19 Mayıs sabahı erkenden uyandım. Televizyon kanallarında
günün anlamına uygun programlar aradım, ama nafile. 19 Mayıs’ta “demokratik
davranma(?)” adına Atatürk karşıtlarını sabahın köründe ekranları çıkartmak
nasıl bir anlayıştır? Ulusal bir bayram gününde Atatürk’ün Cumhuriyet’in
aleyhinde yayın yaptırmanın, sözde tarihçileri uzmanmış gibi kamuoyuna sunmanın
bilim, yayın, toplum ahlakıyla ilişkisi var mıdır?

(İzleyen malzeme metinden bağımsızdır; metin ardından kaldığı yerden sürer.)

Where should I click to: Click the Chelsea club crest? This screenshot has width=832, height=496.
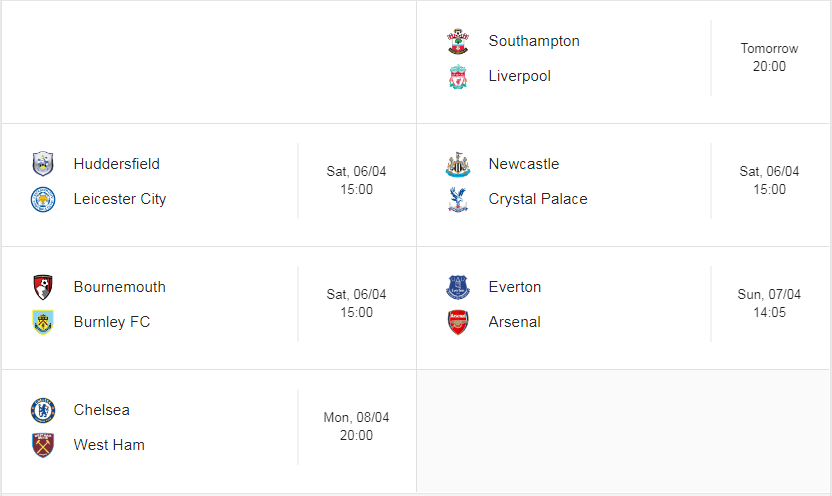point(43,410)
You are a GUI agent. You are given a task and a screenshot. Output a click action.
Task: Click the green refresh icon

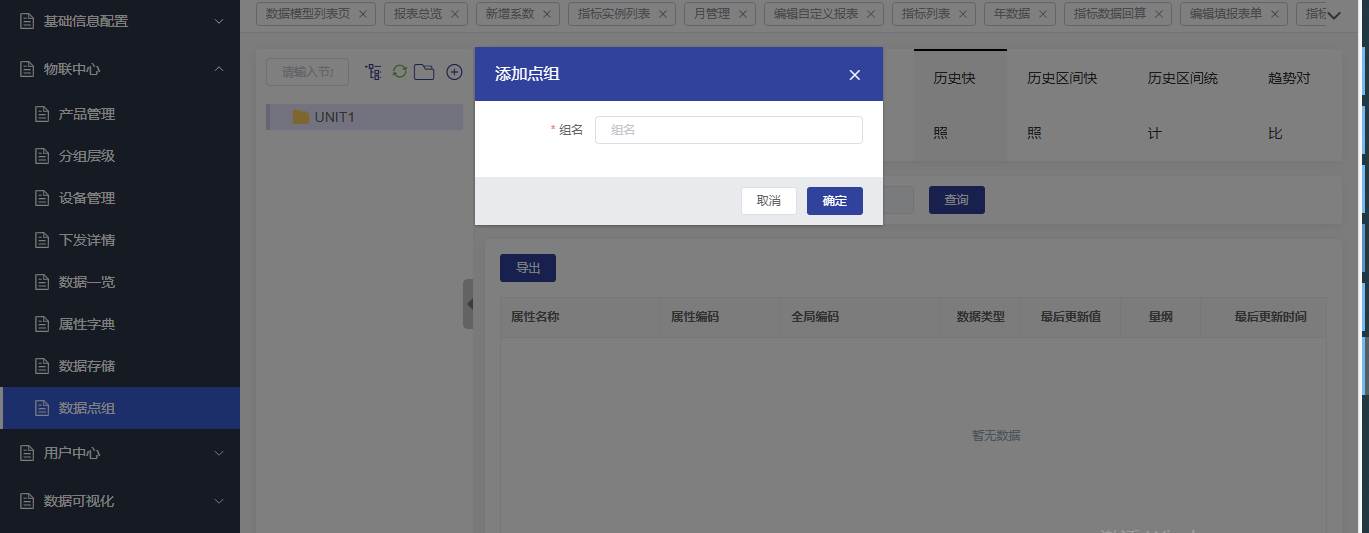click(399, 72)
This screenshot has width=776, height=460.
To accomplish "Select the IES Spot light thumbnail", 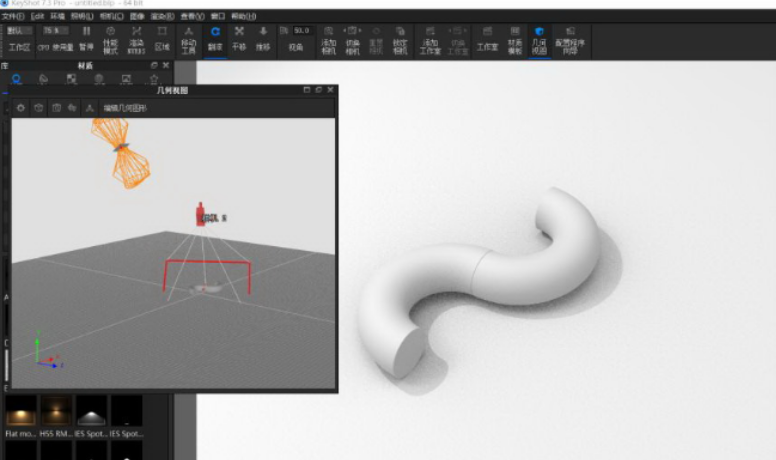I will coord(92,412).
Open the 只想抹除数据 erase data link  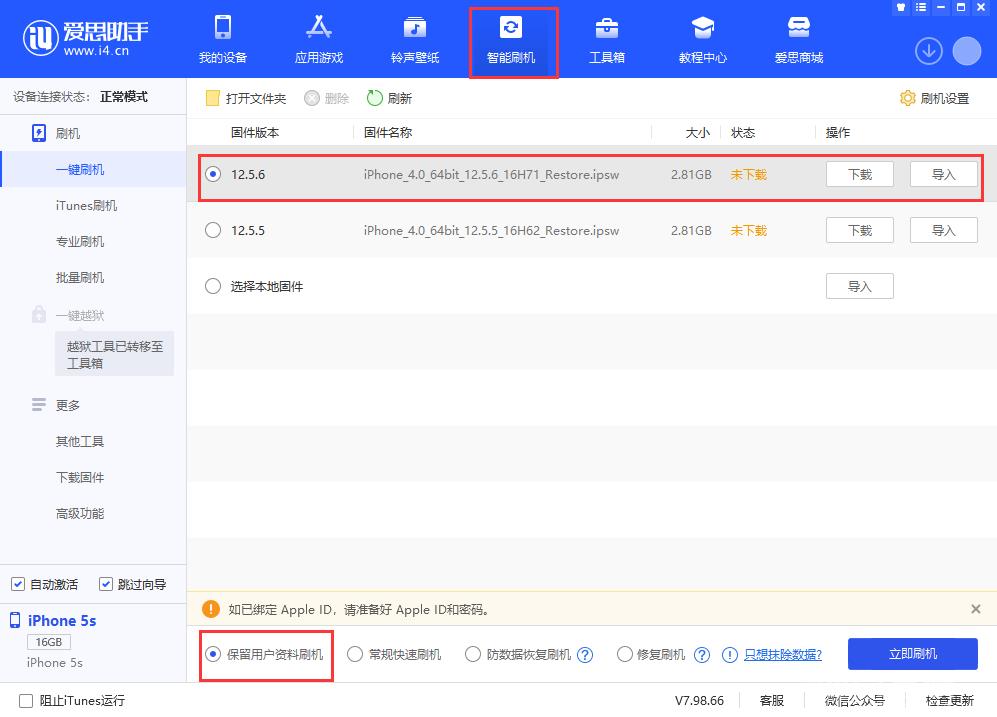coord(782,654)
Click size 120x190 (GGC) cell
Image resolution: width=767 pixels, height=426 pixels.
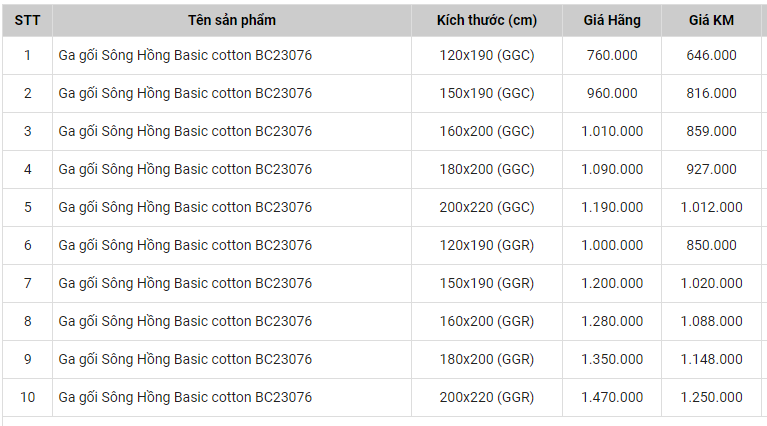(x=487, y=56)
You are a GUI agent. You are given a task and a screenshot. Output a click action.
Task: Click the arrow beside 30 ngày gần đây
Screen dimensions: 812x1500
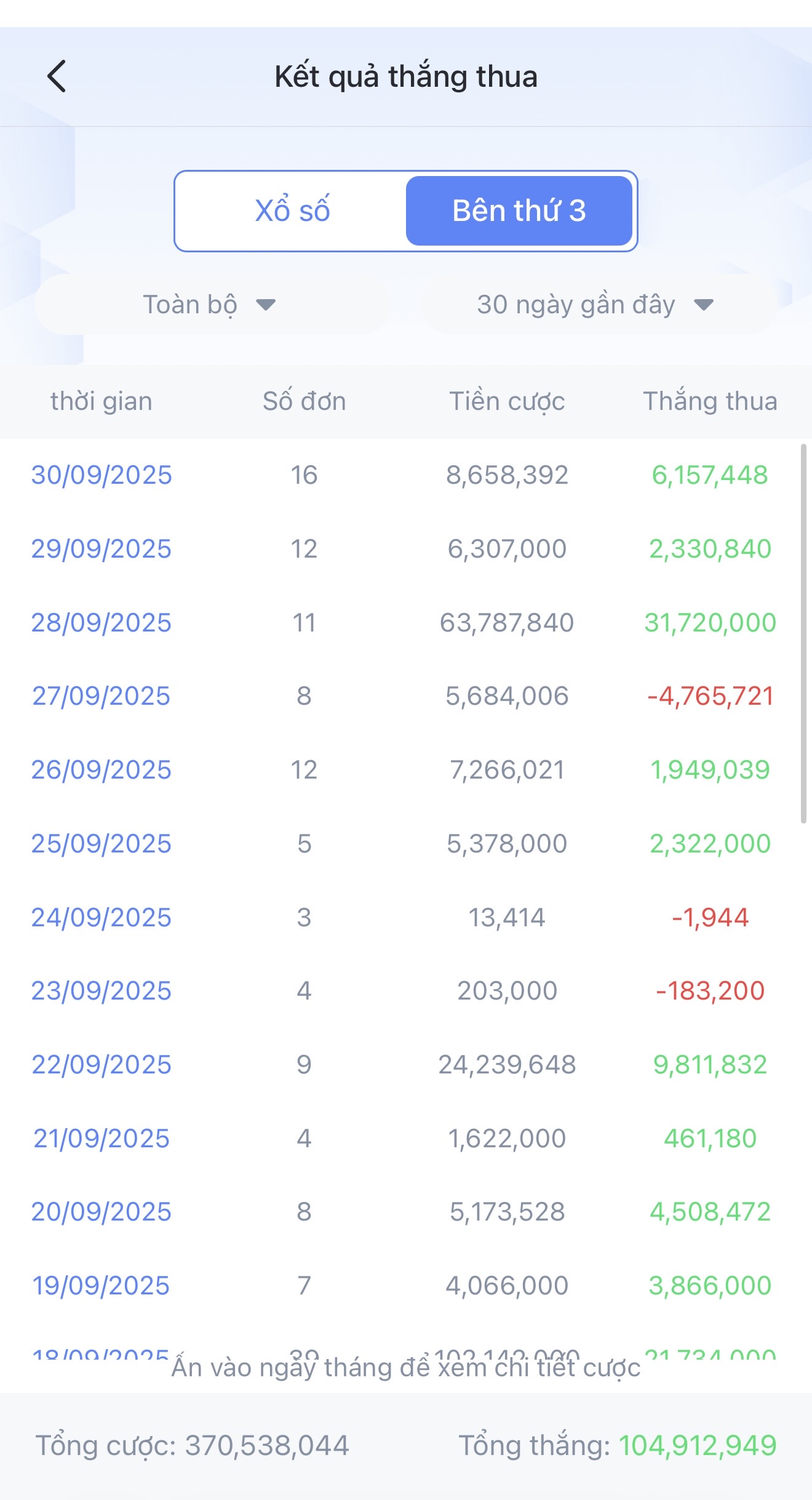click(x=703, y=305)
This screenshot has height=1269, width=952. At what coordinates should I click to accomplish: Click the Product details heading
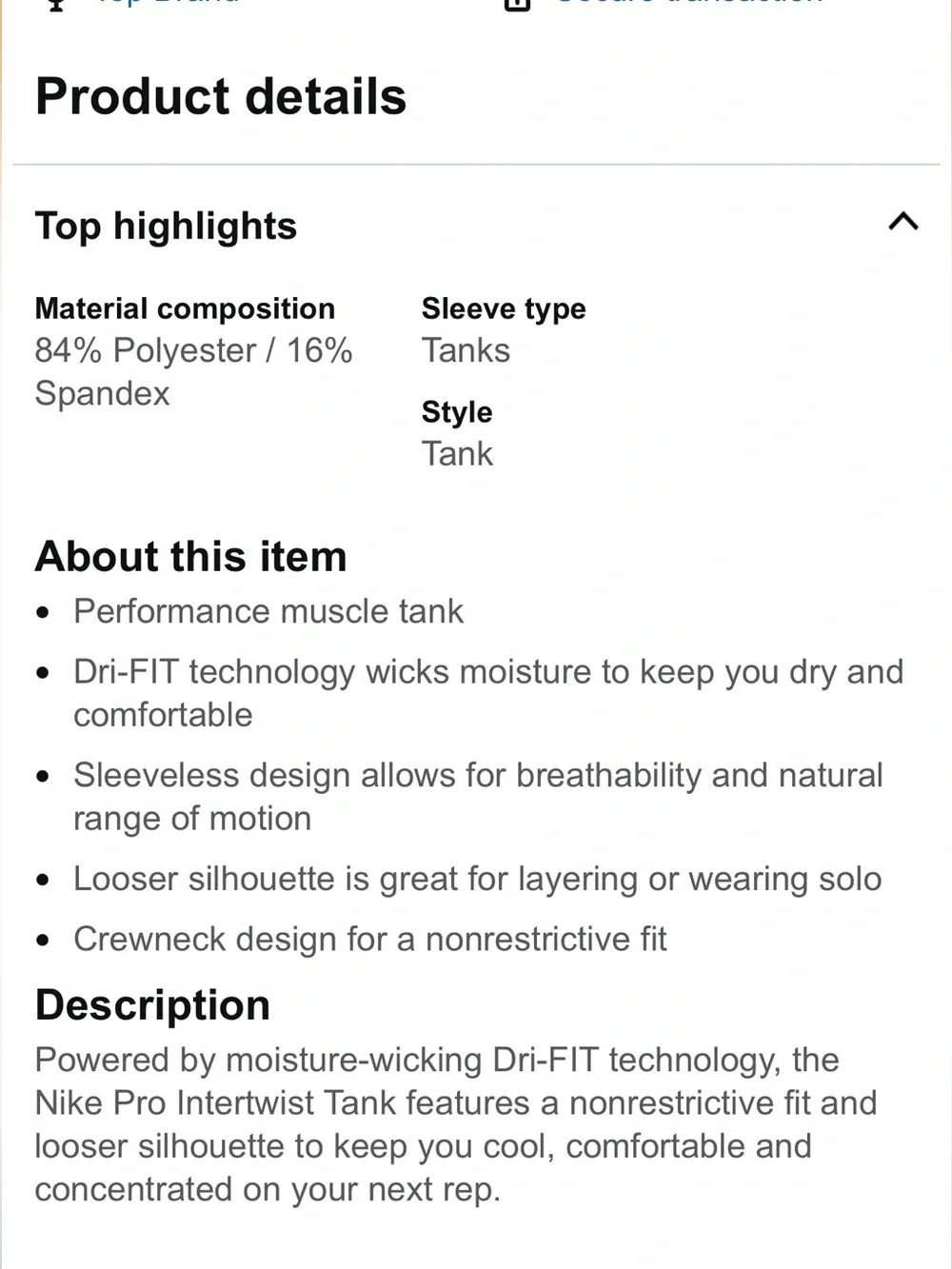[x=221, y=96]
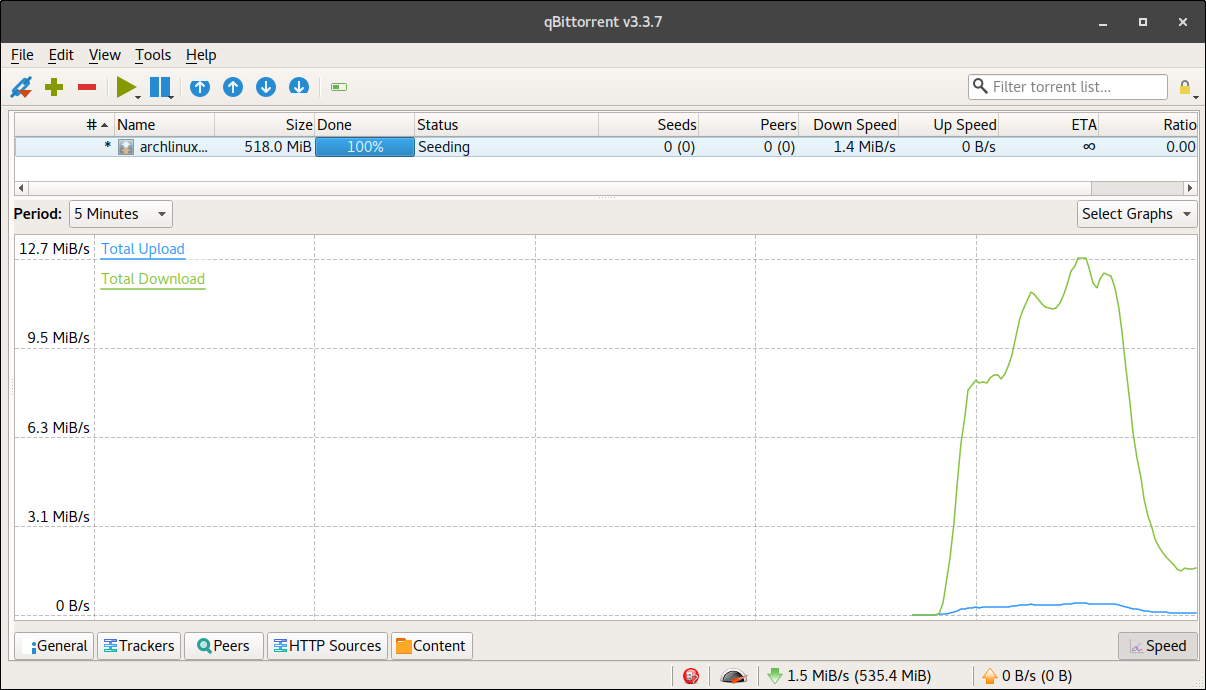Delete the selected torrent

click(x=86, y=87)

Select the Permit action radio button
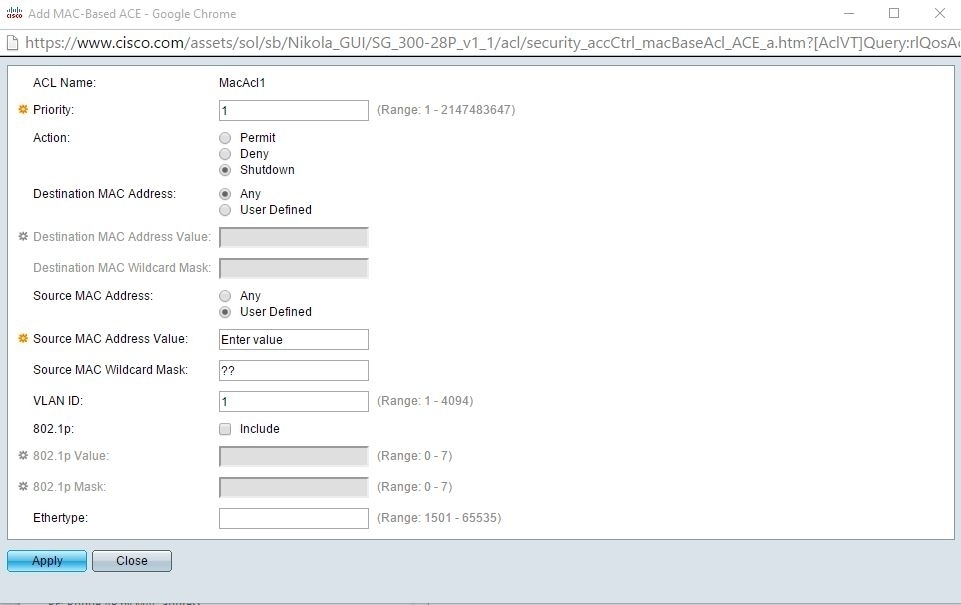pyautogui.click(x=225, y=137)
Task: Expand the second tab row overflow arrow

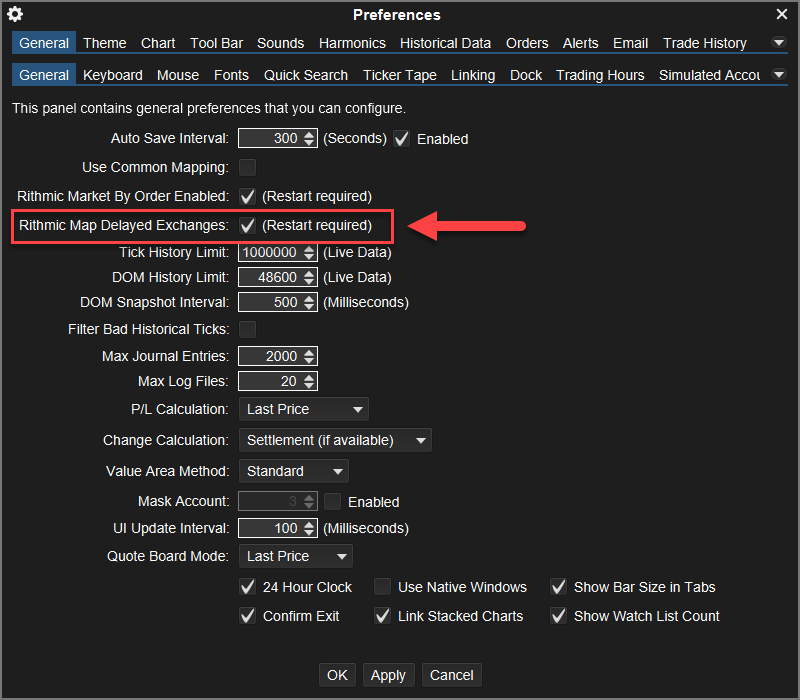Action: (779, 75)
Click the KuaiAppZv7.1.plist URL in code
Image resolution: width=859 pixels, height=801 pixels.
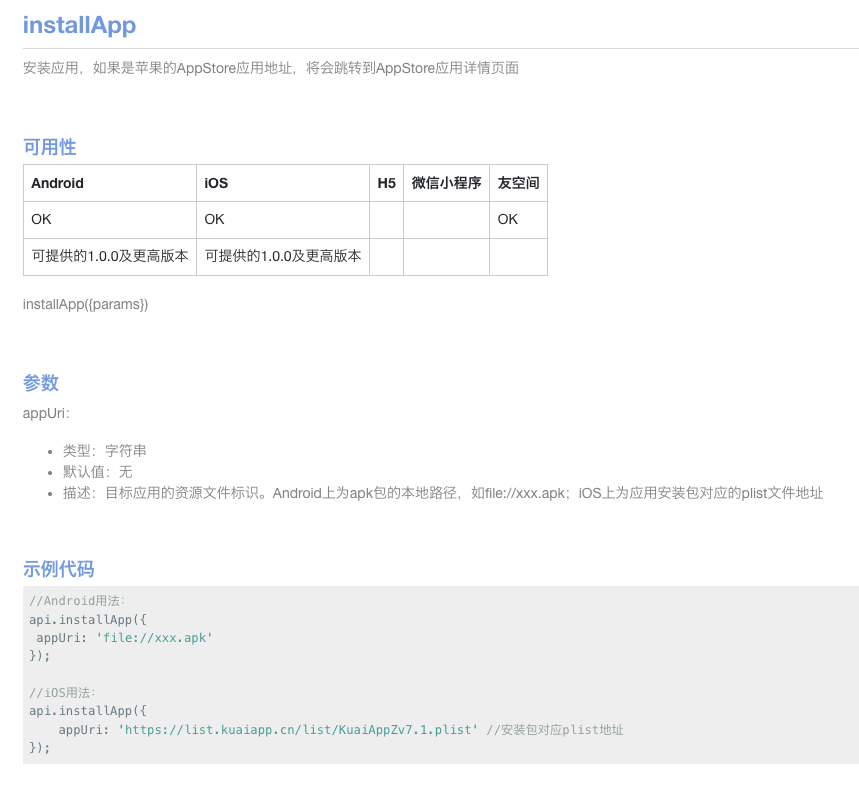pyautogui.click(x=298, y=730)
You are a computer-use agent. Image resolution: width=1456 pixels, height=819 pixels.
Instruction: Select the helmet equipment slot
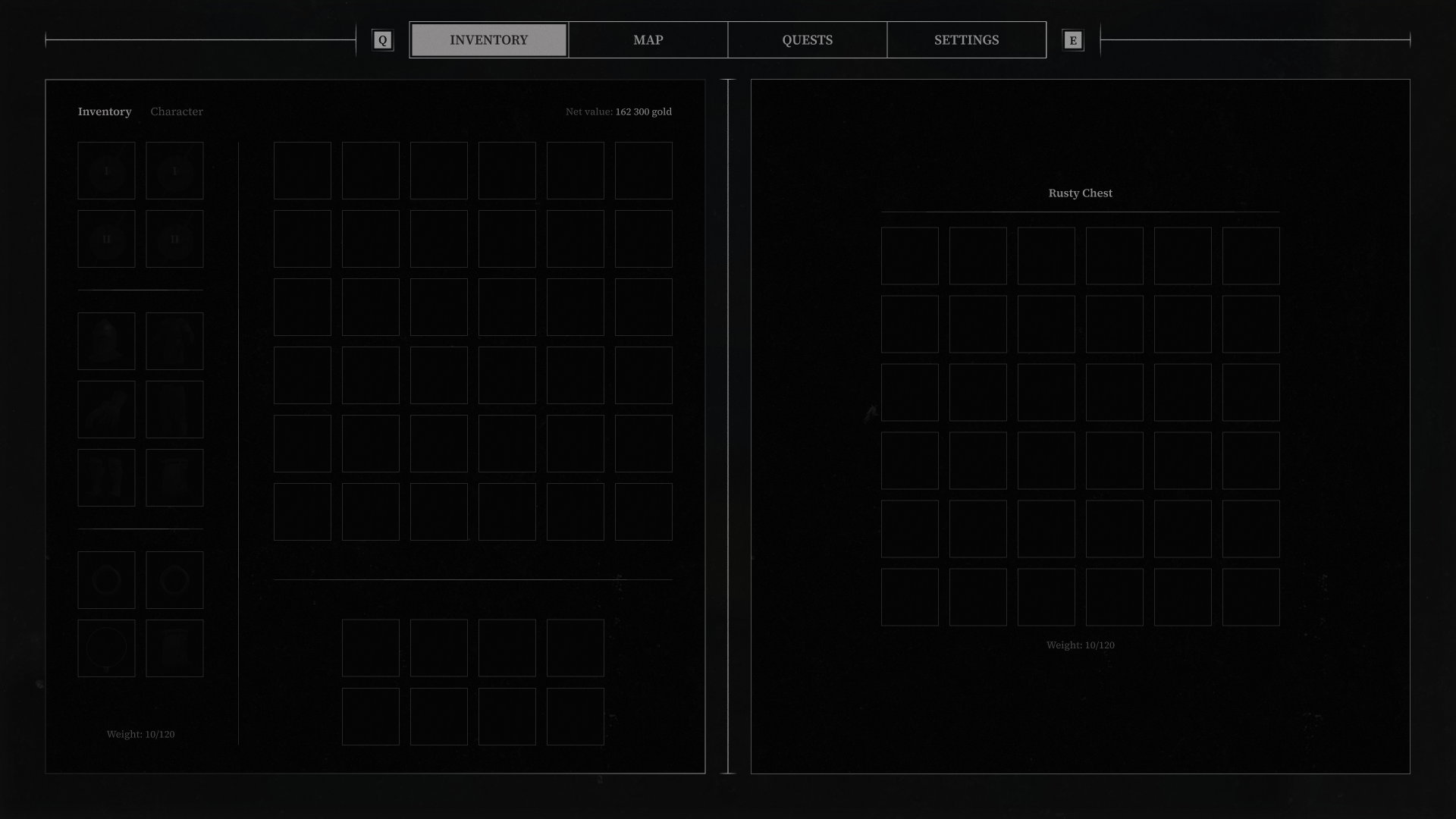tap(106, 341)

Bilgi ve belgeye dayanmadan
söylentilerle bir ulusun tarihini karalamaya çalışmak ve bu düşünceleri
ekranlardan yaymak işbirlikçiliğin su katılmamışıdır.
Bir yandan anlı şanlı(!)
tv kanalarının “ileri demokrasi(?)” yolundaki yayınlarını izlerken bir
yandan da kahvaltımı yaptım. Kahvaltı sonrası bilgisayarın başına geçtim ve “19
MAYIS ŞAHLANIŞI” başlıklı yazımı bir solukta yazdım. Acele etmeliyim. Çünkü
bugün önemli bir gün ve katılmam gereken mitingler var. Yazımı yayımlamak
üzereyken bilgisayarımda bilinmedik arıza. İvedilikle gidermeye çalışıyorum
arızayı. Teknik bilgim yetersiz. Büyük bir uğraşı içindeyim. En sonunda
başarıyorum, ancak Tünel’deki ilk mitinge yetişemiyorum. Trende, vapurda
ellerinde bayraklarla kalabalık gruplara rastlıyorum. İnsanların gözlerinde
sevinç ve umut var. Birçok kişiyle tanışıp söyleşiyoruz. Dudaklarda kararlılık
gösteren sözcükler. Yüreklerde Cumhuriyet kuşağı olmanın gururu. Gözlerde
mücadele azminin kararlılığı.
Mitingin kalabalık olacağını tahmin etmem zor
olmuyor bu görüntüler karşısında. Tünel’deki ikinci mitinge vardığımda saat
14.30’du. Mitingin düzenleyicisi TGB. Alan tıklım tıklım. Önceden buluşmak için
sözleştiğim arkadaşlarımın hiçbiriyle buluşamıyorum, çünkü mahşeri bir
kalabalık içindeyiz. Telefon konuşmaları duyulmuyor. Sloganlar, marşlar
yankılanmakta gök kubbede. Heyecanım bin kat artıyor. Boğazım düğümleniyor. En
önde Bandırma Vapuru var. Yanlarında mavi bezlerle dalgalar yaratılıyor, deniz
canlandırılıyor. Arkasında Ata’mızın
kalpaklı fotoğrafı. Gözleri çakmak çakmak, ufuklarda. Herkesin elinde bayrak ve
flamalar. Katılanların çoğunluğu genç. Küçücük bebekleriyle katılan çiftler de var.
Yürüyüş
yavaş ilerliyor. Her adımda insanlar katılmakta korteje. Esnaf ve turistler
alkışlıyor. Esnaf tedirgin değil, kepenk kapatan yok. Sağa sola saldıran yüzü
gözü örtülü kişiler yok. Yüzleri gülümseyen aydınlık insanlar, güven vermekte
esnafa ve çevredeki halka. Bu nedenle halkla gençlik el ele, kol kola. Yürekler
birlikte çarpmakta. Galatasaray Lisesi’ne yaklaşmaktayken bir binanın üst
katından devasa bir poster sarkıtılıyor: Kubilay ve altında “Kubilay gibi
hazırız, yeni ortaçağı yıkacağız.” yazmakta. Büyük bir alkış tufanı kopuyor. Gözler
buğulanıyor, yürekler daha hızlı çarpıyor. Az sonra yeni bir pankart: Deniz
Gezmiş. “Biz Türkiye’nin ikinci Kurtuluş Savaşı savaşçılarıyız.” Ardından
Sivas’ta yakılan aydınlarımız görünüyor İstiklal Caddesi’nin coşkusunda.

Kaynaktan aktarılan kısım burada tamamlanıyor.